Jeremy Hughes (08:04):

In these margin calculations, of course there’s a lot of caveats as there always is. In this one, I’m purely looking at the ISO being in the middle of a target. I’m not looking at lots of different targets with one iso. So, not getting into some of that funky rotational stuff that Michael was talking about in the previous talk. And there’s a whole lot of numbers, as he was saying, linear algebra, add them up in a quad chart, do some analysis and that helps you sort of come to a margin at the end of it. So this is looking at, I guess, more of a geometric margin. So really looking at that the geometric misses in theory, again, like I said at the beginning, there’s a lot that goes into the actual conversation about what a CTV-to-PTV margin is. But that definitely, I guess, put our mind at ease, you know, in talking to the ROS who are very keen on reducing that margin down to be like, well, one mil isn’t so far out from our calculated margin with all of the tolerances and assumptions inbuilt into it.
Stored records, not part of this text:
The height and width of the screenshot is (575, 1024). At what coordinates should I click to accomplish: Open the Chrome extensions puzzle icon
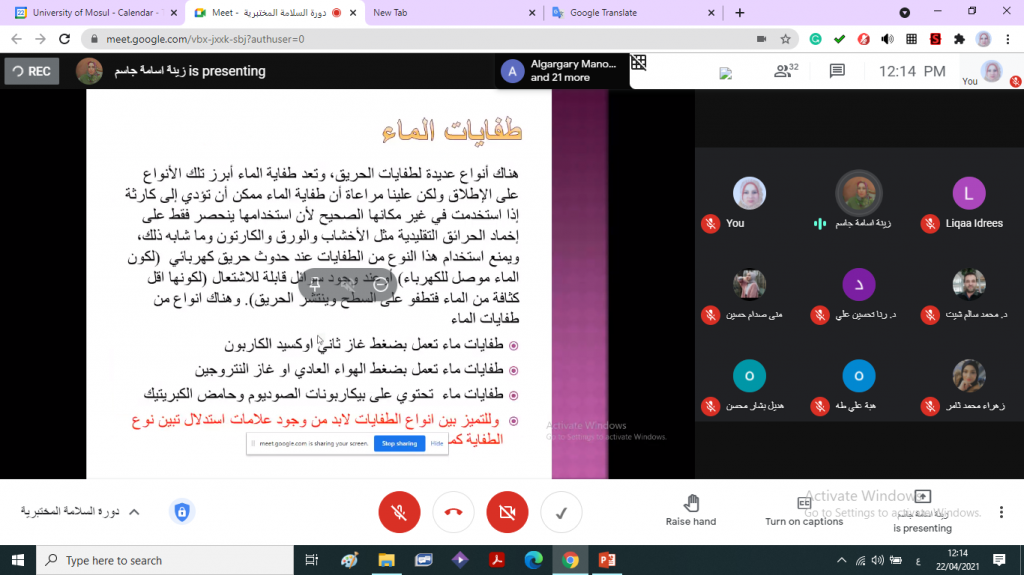960,39

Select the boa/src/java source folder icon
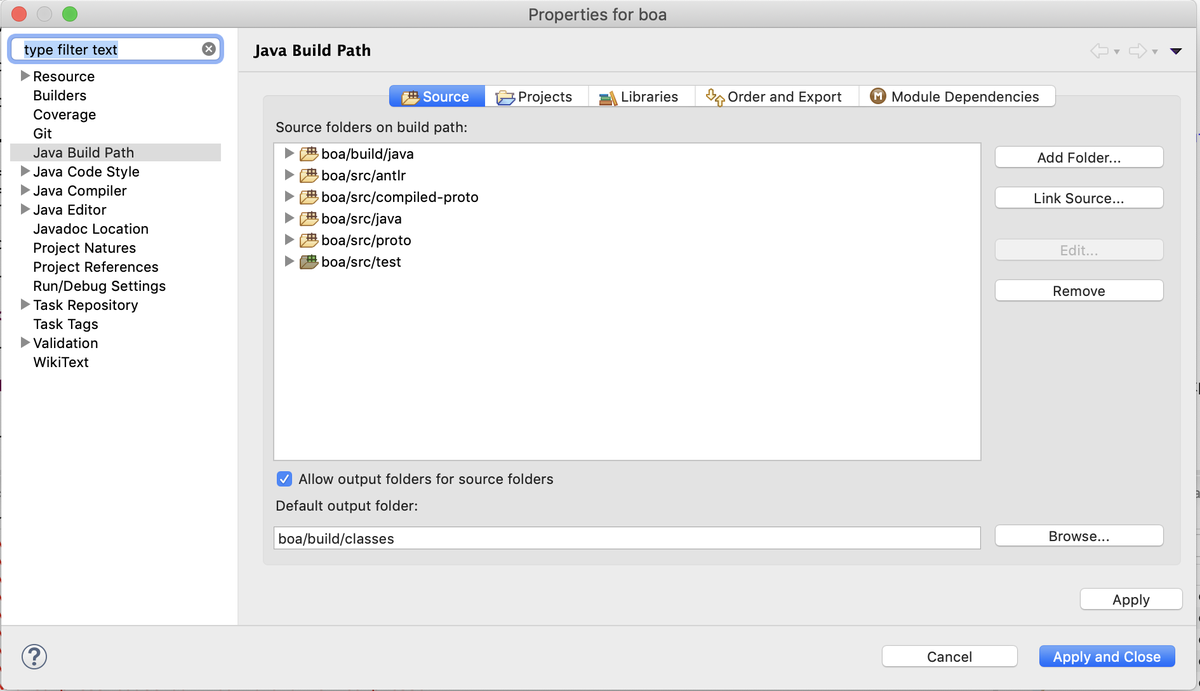tap(308, 218)

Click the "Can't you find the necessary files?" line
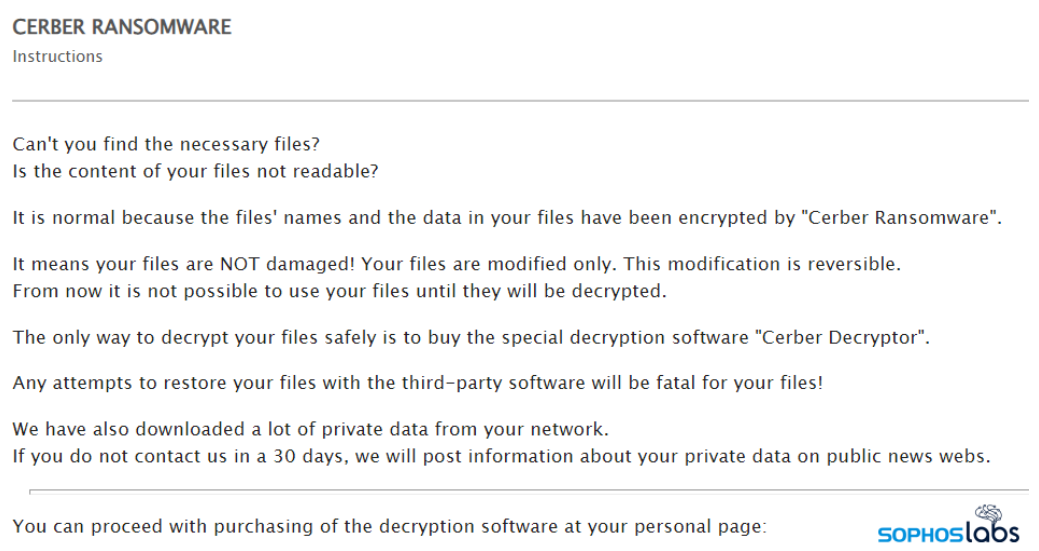pyautogui.click(x=166, y=145)
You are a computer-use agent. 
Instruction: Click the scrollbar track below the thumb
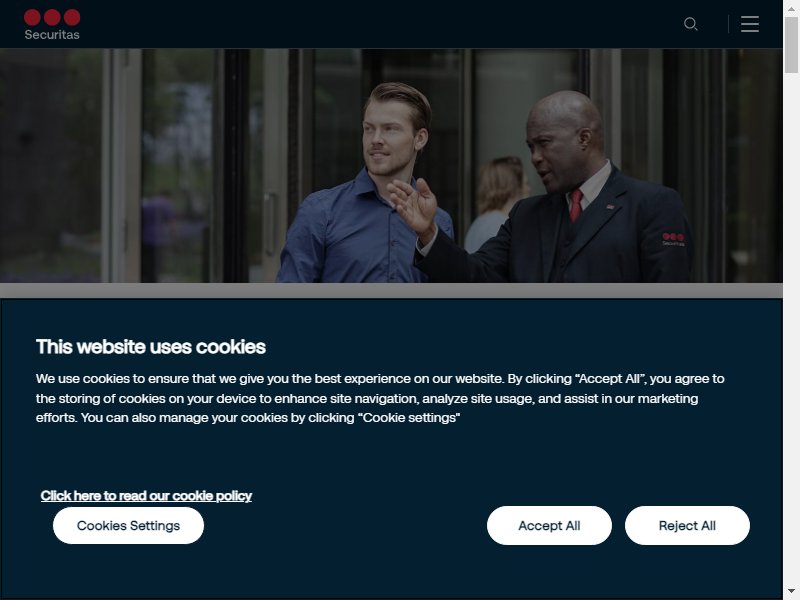click(x=791, y=327)
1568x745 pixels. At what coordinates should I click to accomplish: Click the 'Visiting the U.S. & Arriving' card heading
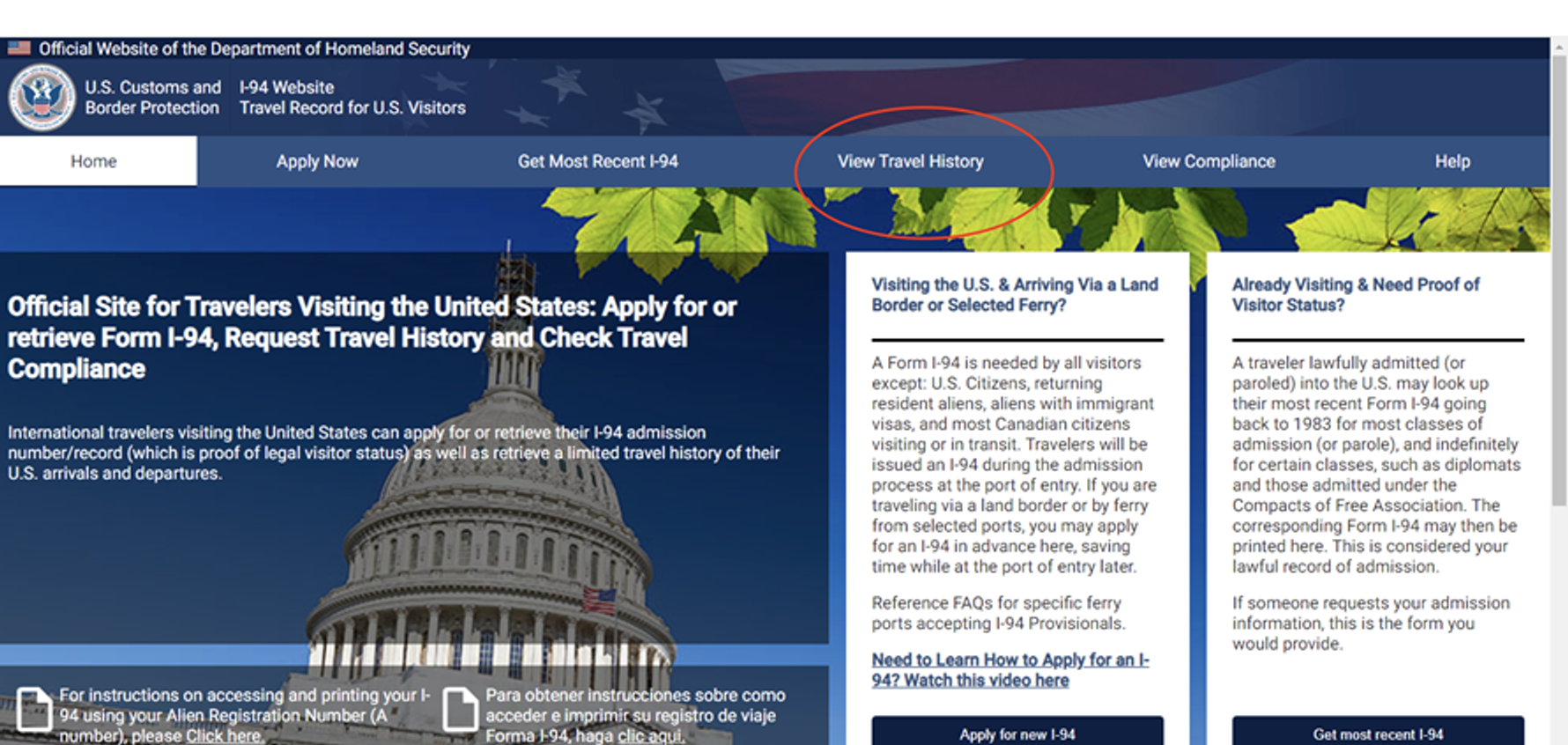point(1015,295)
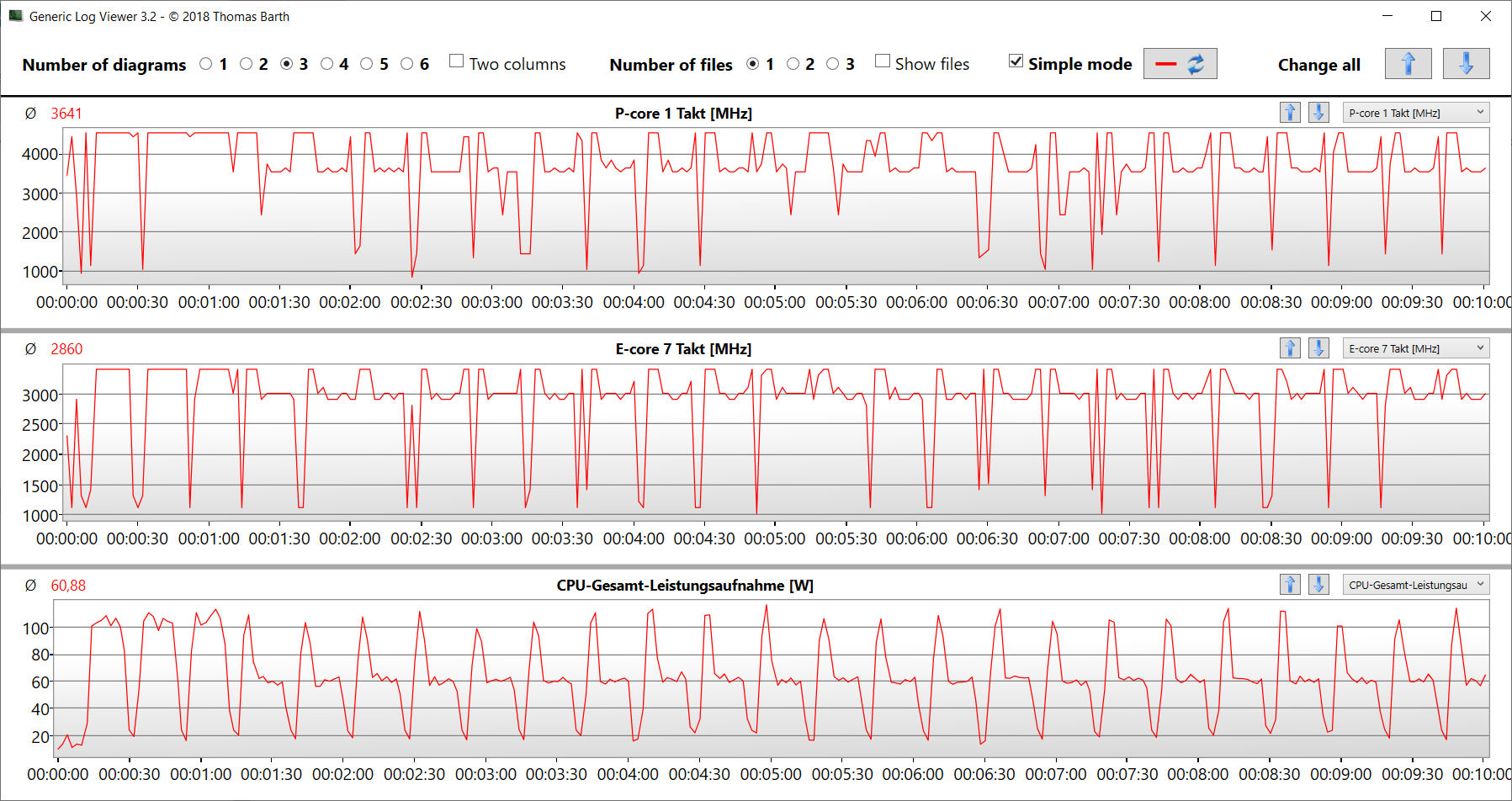Click the red line color refresh button
The width and height of the screenshot is (1512, 801).
[x=1180, y=64]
So all of that to say we looked at a lot of our patient cohort and did our math’s as you saw before. And it really helped us to, I guess, be like, well, one mill for these cases is well acceptable, looking at our data. And camera occlusion didn’t really have a lot of impacts in the, I guess, patient information as a whole. But I think that’s another scope that you, we want to investigate further. I will say, just because I forgot to mention it before, all the real-time delta analysis is quite nice as well. You do have to extract it out from the machine, which I found was the, I guess, the biggest barrier for entry for just my analysis, just because you do have to like physically go down there and like click buttons. I tried to automate it, but because of that, I guess we’ve treated a lot of patients here, but I only got to analyze, you know, a subset of them basically. But yeah ongoing, this could be an ongoing thing. You could in theory, extend this out to all your patients treated with surface guided to, you know, really retrospectively just analyse the patient motion. But it is the case that you still need to physically go and export it, which I think is the main limiting factor of this. Yeah. Thank you.